Python data analysis case 28 – traffic accident prediction in Seattle (unbalanced sample processing)

This case is suitable for students in the direction of machine learning data science.

Introduction (nonsense collection)

Traffic accidents are a serious public safety problem, and thousands of people die in traffic accidents every year around the world. With the development of transportation and the acceleration of urbanization, traffic accidents have become one of the main factors restricting urban development and people’s happiness. Therefore, by analyzing the causes and severity of traffic accidents and developing effective prediction models, it is possible to effectively prevent traffic accidents and reduce the harm of traffic accidents to human society.

The goal of this research is to predict the severity of traffic accidents through machine learning models to protect urban residents from serious injuries in traffic accidents and prevent traffic collisions.
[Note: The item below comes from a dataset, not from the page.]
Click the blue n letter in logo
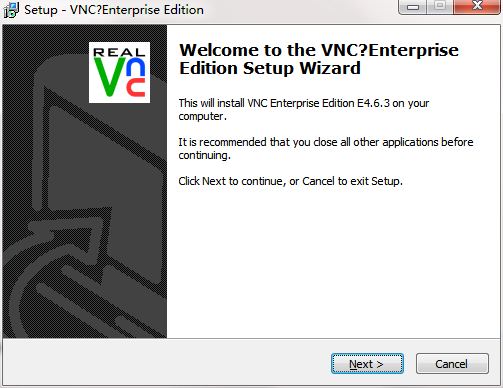The image size is (503, 388). tap(136, 66)
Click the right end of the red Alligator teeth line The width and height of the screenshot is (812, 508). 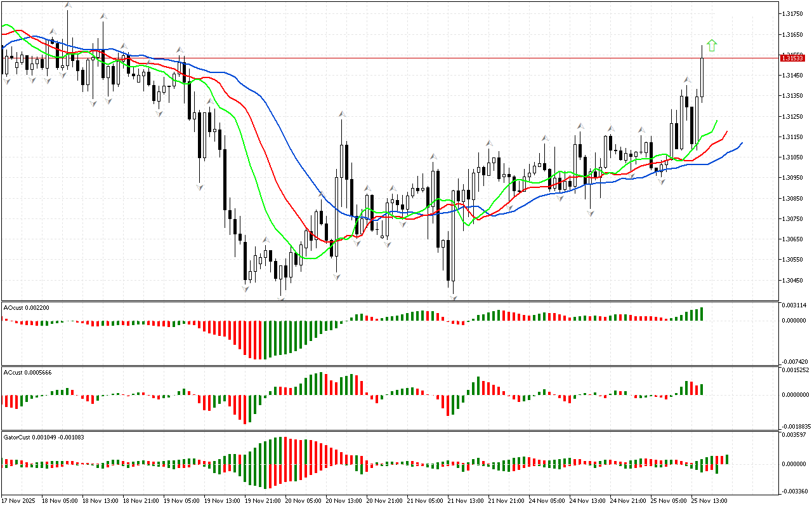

To achieve this goal, we will analyze various factors that affect the severity of traffic accidents and build an accurate and reliable prediction model.

At present, people usually rely on experience and statistical data to evaluate the severity of traffic accidents. However, the disadvantage of this method is that there may be subjectivity and limitations, and it is impossible to accurately predict the occurrence and severity of traffic accidents. In contrast, machine learning models can automatically learn and optimize the model to predict the severity of traffic accidents with the greatest accuracy. This study aims to compare the advantages and disadvantages between the current solution and our proposed solution to demonstrate the superiority of machine learning models in traffic accident prediction.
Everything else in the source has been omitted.